Precision Medicine in Parkinson's Disease: From Genetic Risk Signals to Personalized Therapy

Abstract

Understanding the pathophysiology and genetic background of Parkinson's disease (PD) increases the likelihood of developing effective disease-modifying therapeutic strategies. In particular, the discovery of genetic variants causing or increasing the risk for PD has contributed to refining the clinical, biological, and molecular classification of the disease and has offered new insights into sporadic forms. It is even more evident that specific genetic mutations can show different responses to pharmacological and device-aided therapies. To date, several agents acting on multiple PD-causing pathogenic pathways have been tested as disease-modifying strategies, with disappointing results. This may be caused by the recruitment of PD populations whose underlying molecular pathophysiology is heterogeneous. We believe that an effective model of personalized medicine must be prioritized in the near future. Here, we review the current therapeutic options under clinical and preclinical development for PD and discuss the key pending questions and challenges to face for successful clinical trials. Furthermore, we provide some insights into the role of genetics in guiding the decision-making process on symptomatic and device-aided therapies for PD in daily clinical practice.

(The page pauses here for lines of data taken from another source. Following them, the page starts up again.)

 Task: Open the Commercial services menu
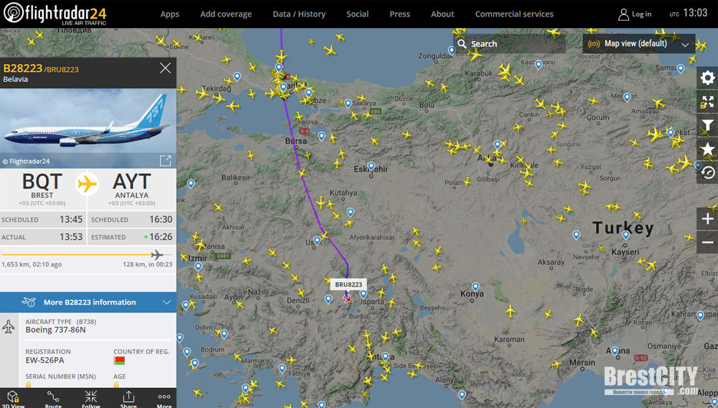(514, 14)
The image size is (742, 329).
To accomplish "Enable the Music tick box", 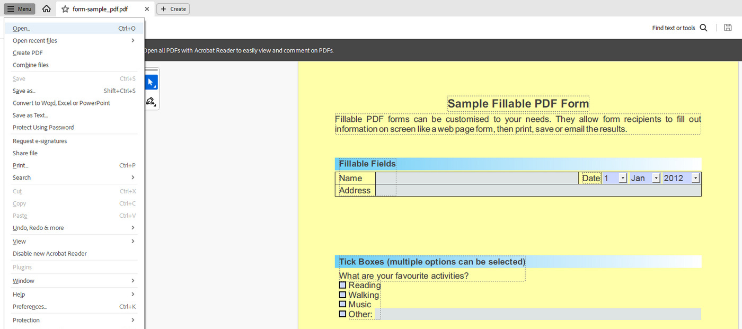I will tap(342, 304).
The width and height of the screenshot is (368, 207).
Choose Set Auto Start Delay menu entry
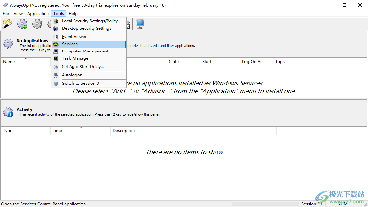click(x=83, y=67)
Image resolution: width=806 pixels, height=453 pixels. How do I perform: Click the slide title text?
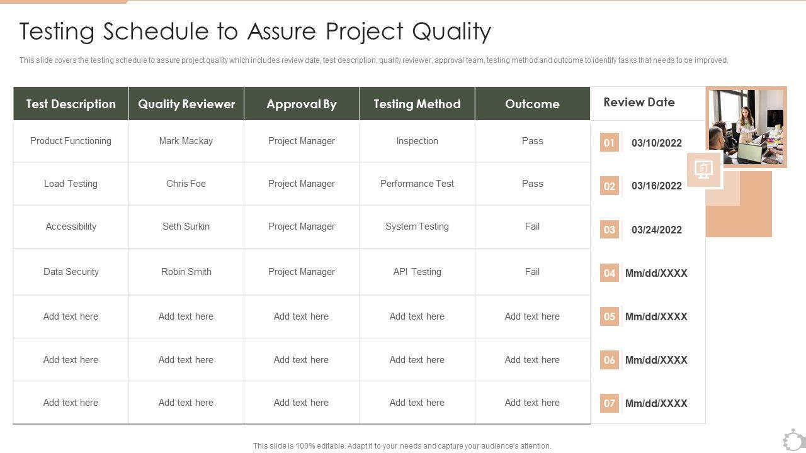(x=255, y=31)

Keywords: GBA; Parkinson’s disease; disease-modifying therapy; genetics; precision medicine.

Figure 1

Implicated pathways for α-syn toxicity. (A). Cellular pathways in healthy subjects and PD patients are shown. In PD, there is a disfunction of clearance mechanisms based on autophagia and lysosomal activity leading to an accumulation of aggregated protein, which impair these homeostatic mechanisms promoting protein aggregation. In PD, endoplasmic reticulum and mitochondrial functions are impaired. In turn, pathological α-syn aggregates interact with several cellular proteins and functions, causing synaptic dysfunction and neurodegeneration. (B). Cellular pathways potential targets of disease-modifying therapeutic strategies. [35].

Figure 2

Summarized LRRK2 targeting strategies. LRRK2 dysfunction induces an increase in kinase activity, influencing PD development. Inhibition of LRRK2 kinase activity could prevente or restore several impaired cellular processes (see the text for details). Cross: blocked pathwas; full arrow: promoting activities; dashed arrow: final effect of the strategies. From [145].